> **Written request**: Please edit the stretch of data from the line containing "Click More button in Resource Blocks panel" through the line containing "click(x=993, y=1192)" by replacing "watermark" with "logo". Return only those lines, with nothing else changed.

Item position entries
• • • •

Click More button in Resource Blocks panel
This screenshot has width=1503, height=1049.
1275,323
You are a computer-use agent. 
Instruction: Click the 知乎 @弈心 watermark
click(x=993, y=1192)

• • • •

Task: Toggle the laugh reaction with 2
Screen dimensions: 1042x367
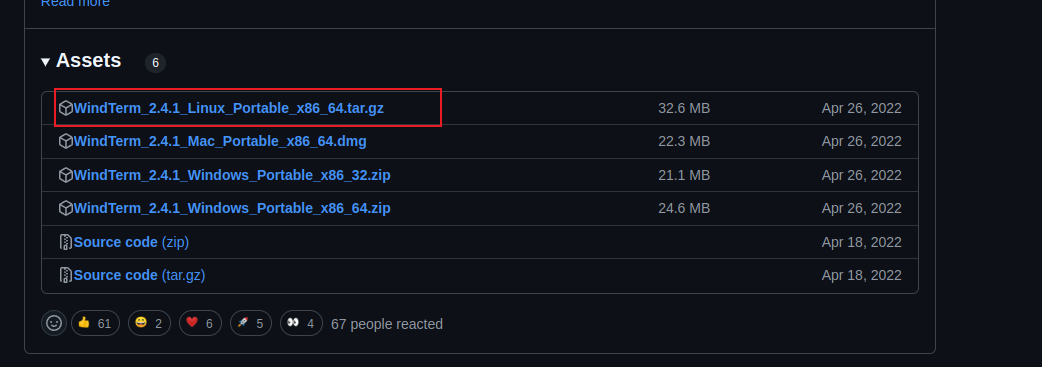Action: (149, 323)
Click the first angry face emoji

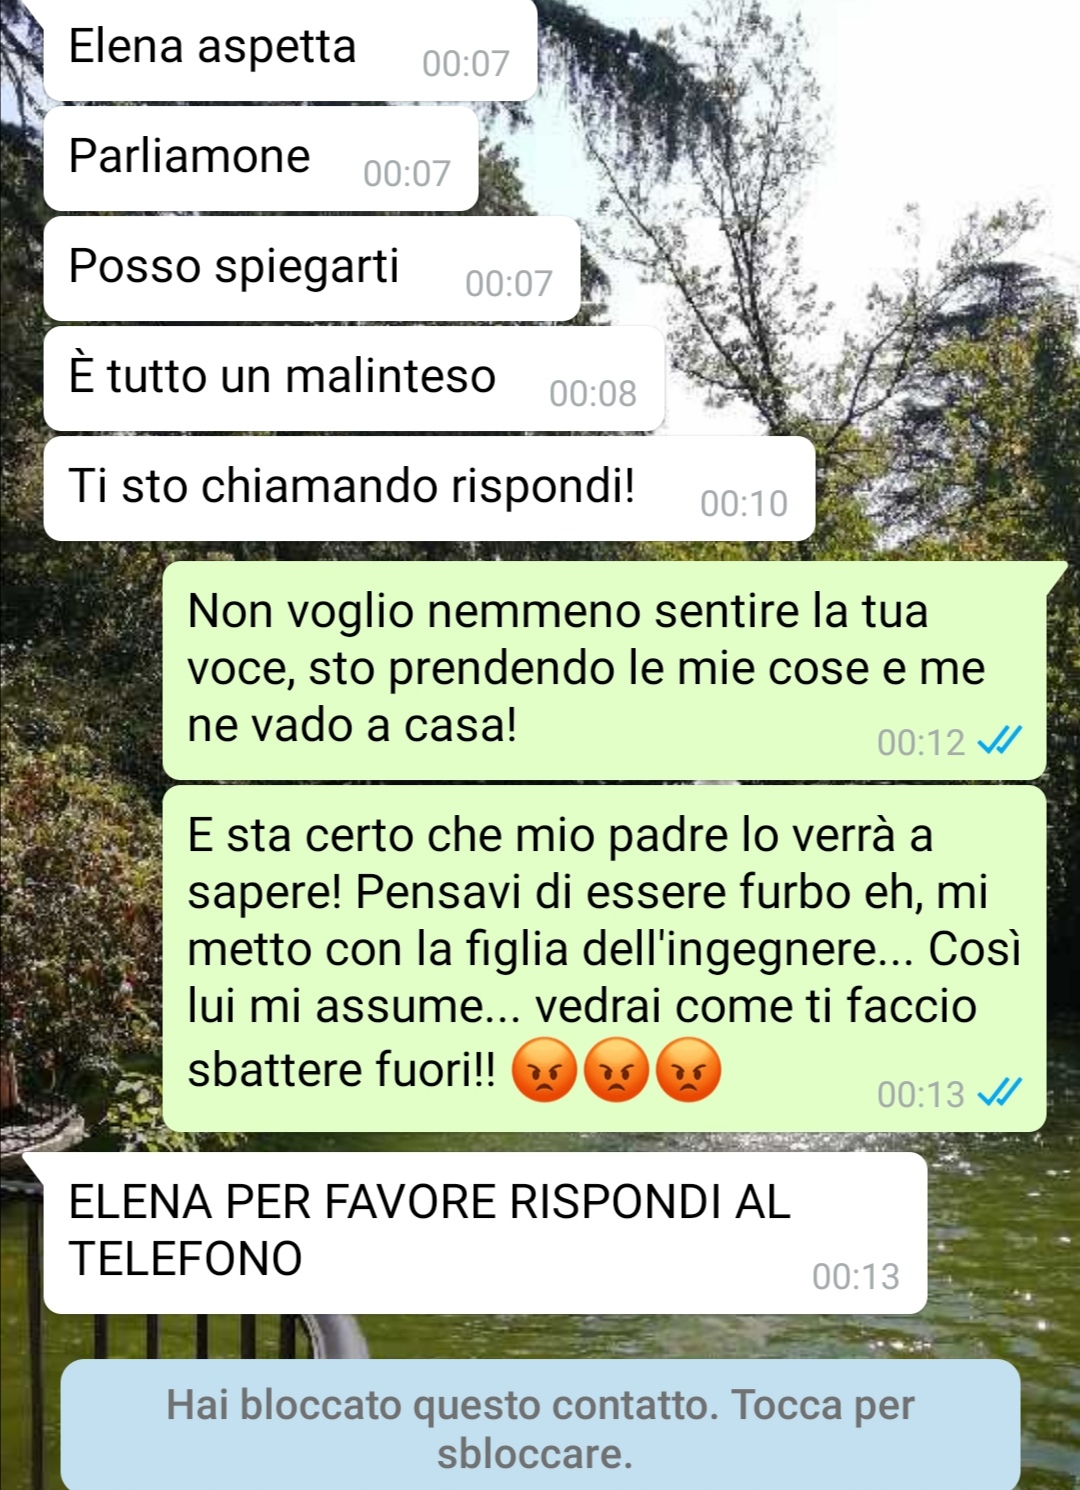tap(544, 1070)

• • • •

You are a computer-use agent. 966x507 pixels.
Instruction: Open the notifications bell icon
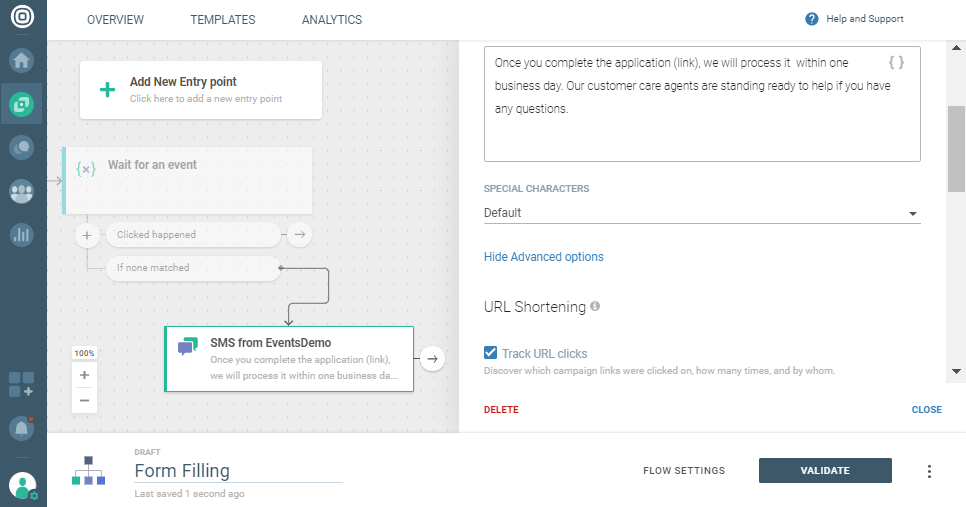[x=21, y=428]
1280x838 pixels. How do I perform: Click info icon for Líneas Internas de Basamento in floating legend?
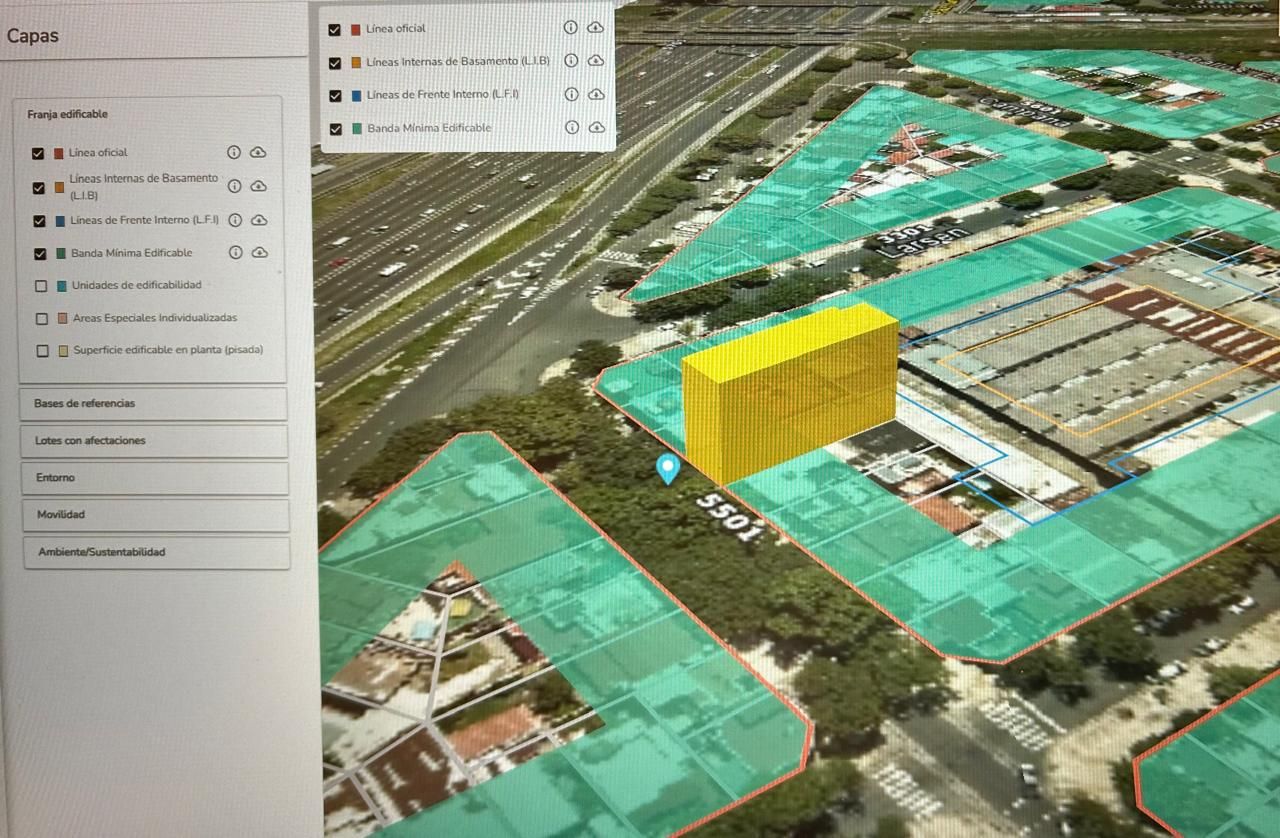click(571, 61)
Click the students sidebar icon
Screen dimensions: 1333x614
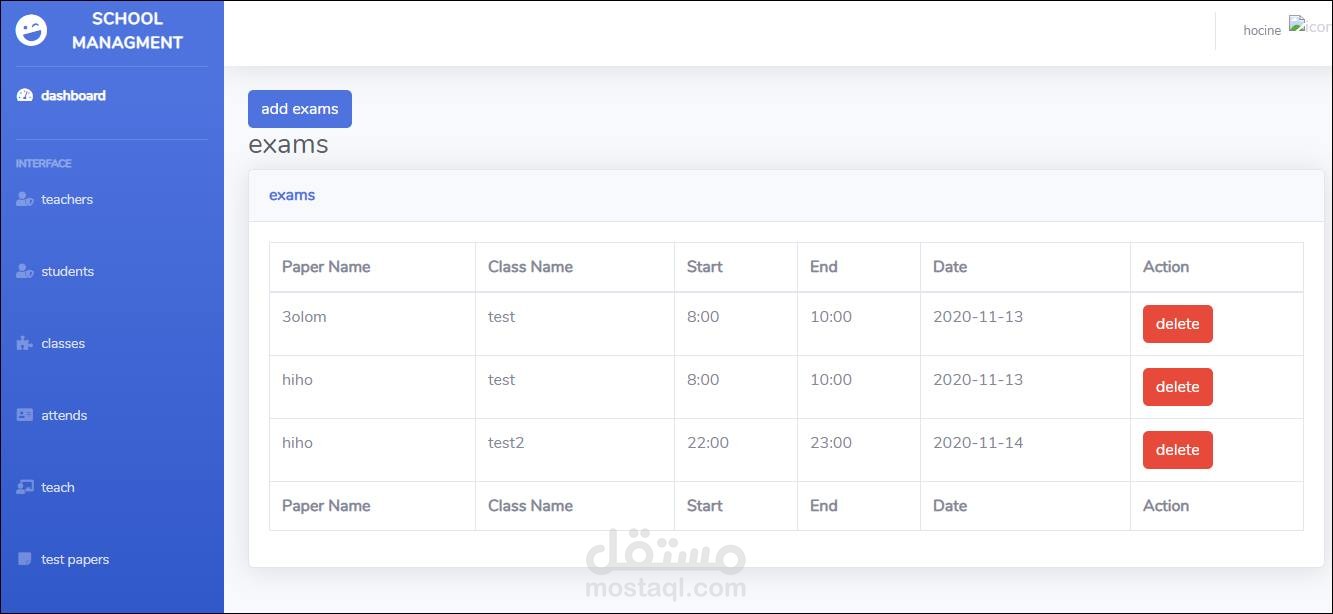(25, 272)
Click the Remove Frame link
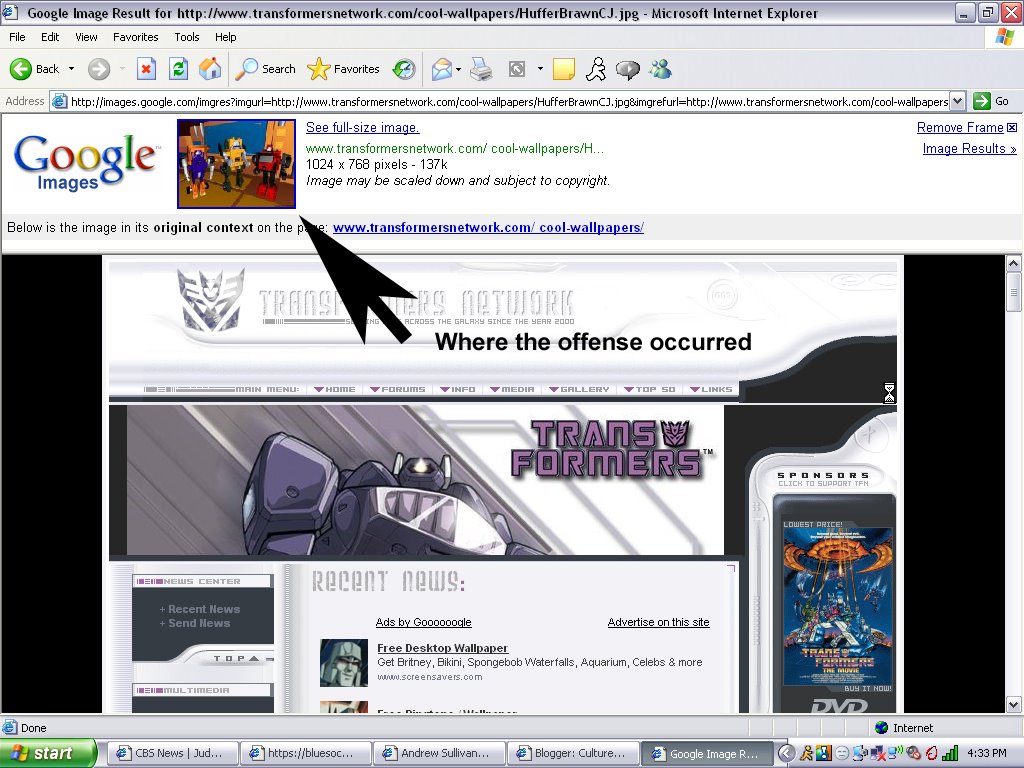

• • • •

> **Correct answer**:
Click More button in Resource Blocks panel
This screenshot has width=1503, height=1049.
1275,323
You are a computer-use agent. 
Instruction: Click the 知乎 @弈心 logo
click(x=993, y=1192)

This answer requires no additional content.